Ｆη⊞υＥ÷Ｌθ⁻ηι⊟θＦ⮌υＩＥι⌊ι

Try it online! Link is to verbose version of code. Explanation:

Ｆη

Loop from N down to 1.

⊞υＥ÷Ｌθ⁻ηι⊟θ

Remove the last |L|/N elements of L and add them to a separate list.

Ｆ⮌υＩＥι⌊ι

Reverse the secondary list to restore the elements to their original order, but map each to their minimum before implicitly printing them on separate lines.

Answer 11

05AB1E, 7 5 bytes

äεWδ,

-2 bytes thanks to @Grimmy.

Prints each of the integers on a separated line.

Try it online or verify all test cases.

Outputting as a list would be 6 bytes instead:

äεWδ]˜

Try it online or verify all test cases.

Explanation:

ä       # Split the (implicit) input-list into the (implicit) input-integer
        # amount of pieces, with smaller pieces at the left side if not all are equal
 ε      # Map each inner integer-list to:
  W     #  Push the minimum (without popping the list itself)

================

● ACTIVITIES
1: Extract the stretch of the code golf answers from "Try it online!" through "on separate lines.", copied word for word.
2: What comes next in the code golf answers? Continue them from the point where they stop.
The items that follow are separate material, unrelated to the code golf answers.

● RECORDED INFORMATION
================

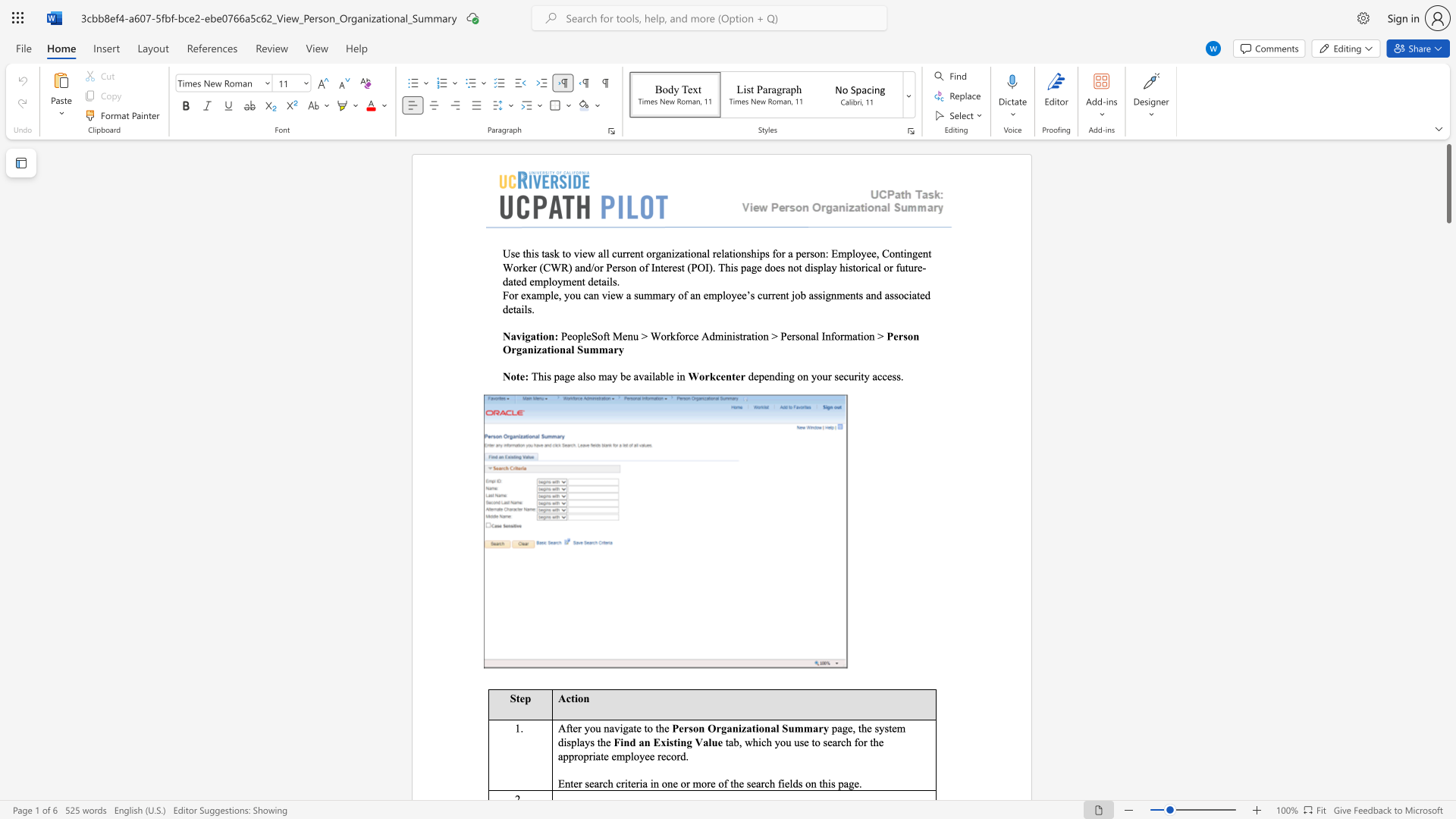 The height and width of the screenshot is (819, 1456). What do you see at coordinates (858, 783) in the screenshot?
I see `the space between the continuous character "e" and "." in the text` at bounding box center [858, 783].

================

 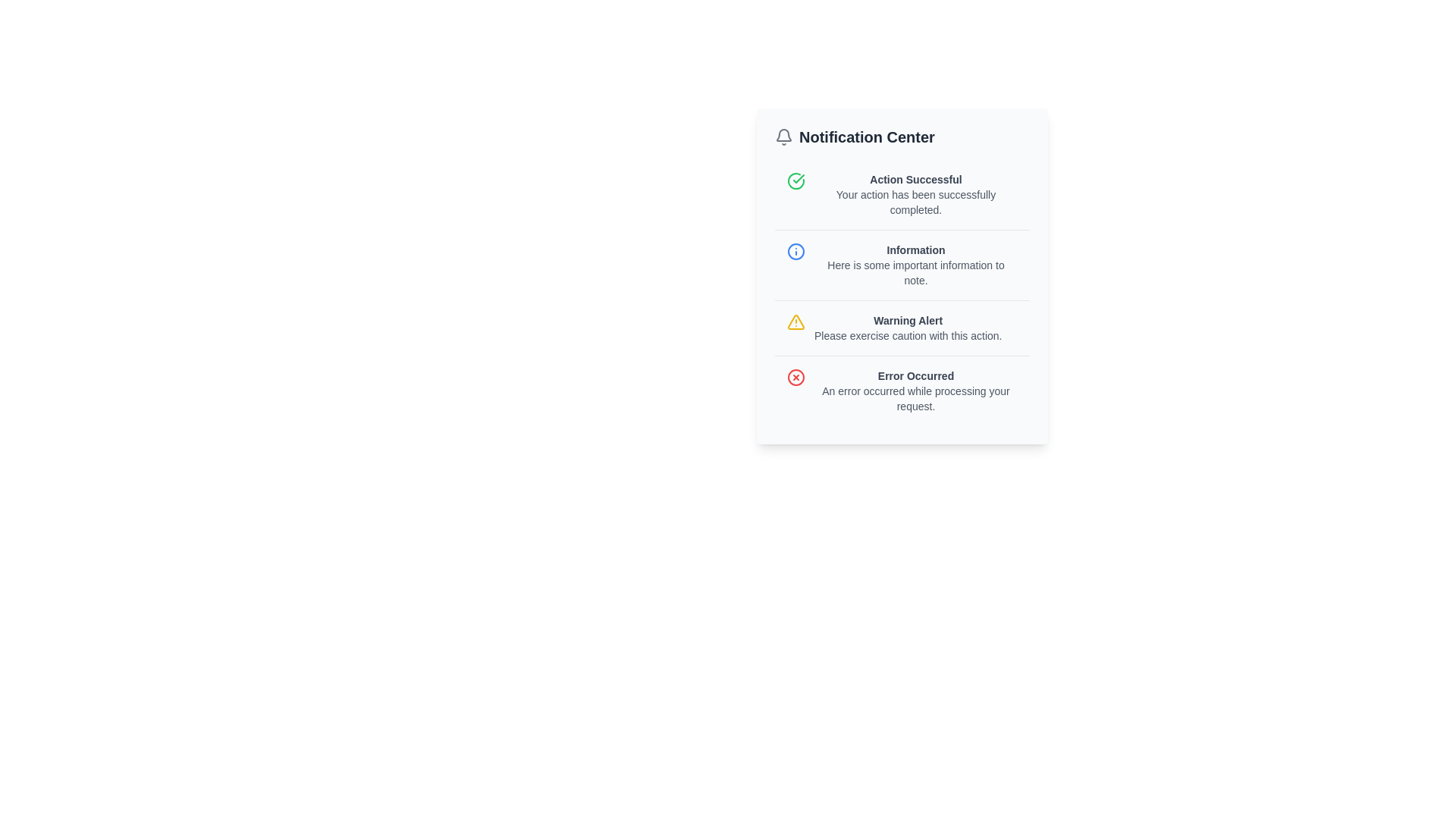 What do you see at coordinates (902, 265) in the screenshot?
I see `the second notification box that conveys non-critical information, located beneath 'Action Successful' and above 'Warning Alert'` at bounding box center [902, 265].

================

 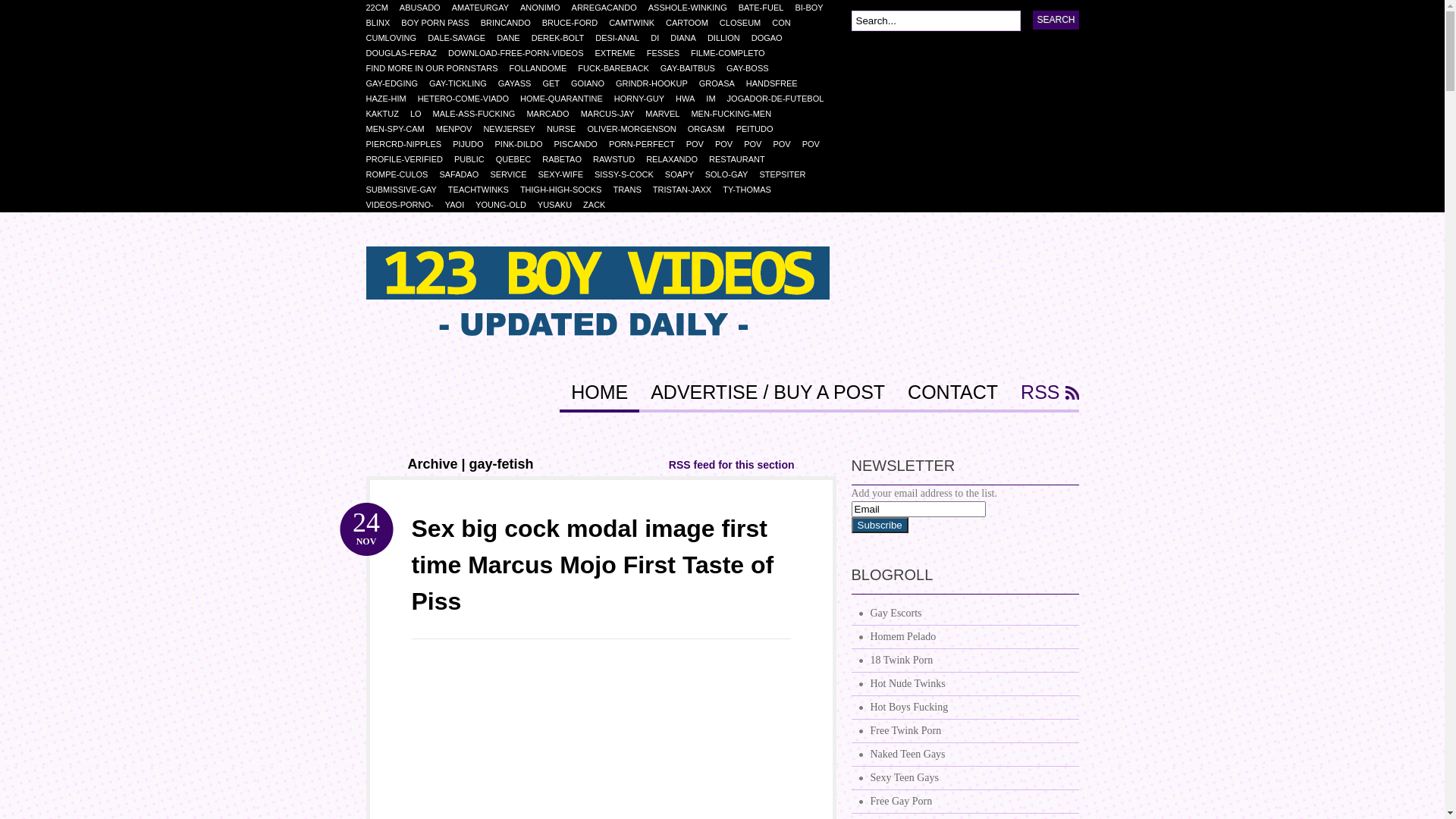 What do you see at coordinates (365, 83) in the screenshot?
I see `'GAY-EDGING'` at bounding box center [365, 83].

================

● RESPONSES IN ORDER
1:
Try it online! Link is to verbose version of code. Explanation:

Ｆη

Loop from N down to 1.

⊞υＥ÷Ｌθ⁻ηι⊟θ

Remove the last |L|/N elements of L and add them to a separate list.

Ｆ⮌υＩＥι⌊ι

Reverse the secondary list to restore the elements to their original order, but map each to their minimum before implicitly printing them on separate lines.

2:
   δ    #  Using this minimum, apply to each value in the list:
    ,   #   Print (this minimum) with trailing newline

ä       # Split the (implicit) input-list into the (implicit) input-integer
        # amount of pieces, with smaller pieces at the left side if not all are equal
 ε      # Map each inner integer-list to:
  W     #  Push the minimum (without popping the list itself)
   δ    #  Using this minimum, apply to each value in the list:
    ]   #   Close both this double-vectorized apply-each, as well as the map itself,
        #   leaving the minimums in the inner lists after the apply-each is finished
     ˜  # Flatten this list of integer-lists
        # (after which the resulting list is output implicitly as result)

Answer 12

Perl 6 Raku, 66 65 63 59 bytes

-4 bytes thanks to Jo King.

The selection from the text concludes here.